Cailloute m’emmenait aussi dans les grèves qui s’étendent de l’autre côté du duît. Semées de flaques et coupées de rios, balayées par le courant d’air de la Vallée, elles donnent l’illusion de la mer. Une odeur de marée s’exhale d’elles ; au-dessus, les mouettes font entendre leurs cris rouillés ; des courlis emplissent par intervalles leurs lointains d’un chant nostalgique et sur le sable les mulettes qui sont les moules d’eau douce, tracent de capricieux festins à la recherche de l’eau qui baisse.

Nous faisions de longues et faignantes promenades, arrachant nos semelles des profondeurs du sable sous un impeccable soleil. Cailloute m’expliquait encore la rivière :

« Tu vois dans ces flaques, il reste des poissons surpris par la décrue : brochets, perches, blanchailles. Une vraie réserve pour bracos. Tu comprends, pour les poissons pas moyen d’cavaler. Tout ça s’boulotte, tu parles d’une bataille jusqu’à ce qu’il ne reste que les gros ! Ceux qui échappent peuvent espérer pour s’ensauver un petit mouvement d’crue sinon, les mouettes viennent les crocher. Les anguilles sont plus fines, quand elles sentent que ça risque de mal tourner, elles partent à la fraîcheur de la nuit pour rejoindre le grand courant à travers les grèves. »

Je l’aurais écouté ainsi des heures durant. Il savait tout de sa rivière et me la donnait en héritage. Un merveilleux cadeau qu’il me fit là et qui me permet de vous la faire découvrir à votre tour. Je le revois encore, malgré le temps et toutes ces années passée, quand il allait sur les flots :

« L’eau chantait autour du bateau sa chanson des calmes nuits. Le remous de l’arrière ne faisait guère plus de bruit qu’un cent d’écrevisses dans un sac. Le long du bordage, le courant laissait courir capricieusement ses doigts légers ; tantôt c’était un frôlement, une caresse à peine appuyée qui arrachait au bois de son bachot une sorte de plainte voluptueuse, tantôt il le heurtait d’un choc net et sec. Parfois, sous l’effet d’un contre-courant, une amarre se raidissait en geignant. Le vent engendré par la masse d’eau de la rivière passait à travers le sabord une petite brise qui trouvait Cailloute bercé par la Loire et par son bateau. »

Mais la rivière n’est pas que fille dolente. Elle a aussi ses colères, ses emportements et là encore mon professeur n’hésitait pas à me mettre à l’épreuve d’une Loire en furie :

« Un jour, la Loire se mit à monter, lentement d’abord et comme sournoisement, rongeant peu à peu les grèves et bouleversant leur géographie connue avant de les effacer sous sa nappe égale.
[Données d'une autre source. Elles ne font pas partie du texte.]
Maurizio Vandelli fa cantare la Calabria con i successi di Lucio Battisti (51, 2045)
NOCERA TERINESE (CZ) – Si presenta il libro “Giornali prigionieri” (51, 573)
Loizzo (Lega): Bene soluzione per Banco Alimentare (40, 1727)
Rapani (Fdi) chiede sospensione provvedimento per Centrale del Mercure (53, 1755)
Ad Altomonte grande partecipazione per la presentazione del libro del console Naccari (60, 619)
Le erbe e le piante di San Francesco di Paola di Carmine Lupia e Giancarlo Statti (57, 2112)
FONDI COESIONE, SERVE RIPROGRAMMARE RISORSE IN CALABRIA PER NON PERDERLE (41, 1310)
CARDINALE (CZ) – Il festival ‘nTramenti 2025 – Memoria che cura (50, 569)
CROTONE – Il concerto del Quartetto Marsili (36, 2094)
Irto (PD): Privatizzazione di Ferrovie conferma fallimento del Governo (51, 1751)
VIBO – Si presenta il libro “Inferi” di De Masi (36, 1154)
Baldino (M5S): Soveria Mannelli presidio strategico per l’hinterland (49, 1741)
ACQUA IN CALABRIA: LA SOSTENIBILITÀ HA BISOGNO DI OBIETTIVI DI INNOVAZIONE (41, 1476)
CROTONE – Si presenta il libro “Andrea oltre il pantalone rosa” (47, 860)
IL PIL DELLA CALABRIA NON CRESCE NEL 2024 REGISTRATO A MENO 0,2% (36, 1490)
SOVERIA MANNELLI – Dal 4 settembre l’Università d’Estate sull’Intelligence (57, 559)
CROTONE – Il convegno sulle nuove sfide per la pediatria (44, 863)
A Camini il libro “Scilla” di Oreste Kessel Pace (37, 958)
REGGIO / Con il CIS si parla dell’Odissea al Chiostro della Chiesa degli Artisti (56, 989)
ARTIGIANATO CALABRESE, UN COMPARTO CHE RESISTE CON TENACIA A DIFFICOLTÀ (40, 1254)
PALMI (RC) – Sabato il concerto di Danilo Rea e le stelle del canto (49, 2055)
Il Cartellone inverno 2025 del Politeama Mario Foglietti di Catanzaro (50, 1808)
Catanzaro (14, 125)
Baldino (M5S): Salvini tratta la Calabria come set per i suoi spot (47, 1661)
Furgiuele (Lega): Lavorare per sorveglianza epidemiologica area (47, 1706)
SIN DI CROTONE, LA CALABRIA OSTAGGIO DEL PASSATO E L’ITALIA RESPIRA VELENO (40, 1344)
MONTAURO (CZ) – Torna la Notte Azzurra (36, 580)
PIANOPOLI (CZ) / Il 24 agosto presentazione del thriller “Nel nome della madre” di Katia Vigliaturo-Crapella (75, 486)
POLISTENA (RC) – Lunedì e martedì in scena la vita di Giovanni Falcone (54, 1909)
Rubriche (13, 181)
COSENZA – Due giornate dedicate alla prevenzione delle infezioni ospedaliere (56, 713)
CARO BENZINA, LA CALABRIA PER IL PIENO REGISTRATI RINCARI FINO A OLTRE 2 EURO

Sur les bords, les enrochements étaient noyés et l’eau léchait déjà les herbes sèches de la digue. Les premiers moutons apparurent, avant coureur d’une forte crue. Cailloute vit se coller à son bachot leurs flocons de mousse jaunâtre. Là-bas, dans la lointaine Auvergne, la Loire avait atteint le niveau du banc de kaolin que son vif courant bat en neige. Il emporte alors à sa surface ces grumeaux pareils à de la crème fouettée qui finissaient par couvrir jusqu’à l’horizon, l’étendue entière des flots. »

Je l’écoutais subjugué. Il était livre ouvert sur la rivière, il me l’offrait simplement pour le plaisir de la transmission, afin qu’à mon tour, je puisse pratiquer de même à qui veut prendre la peine de m’écouter. Cailloute est parti, il a rendu son dernier souffle sur le pierré, attendant malgré un nouveau coup de surin qui cette fois eu raison de lui, que le soleil ne se lève sur la Loire.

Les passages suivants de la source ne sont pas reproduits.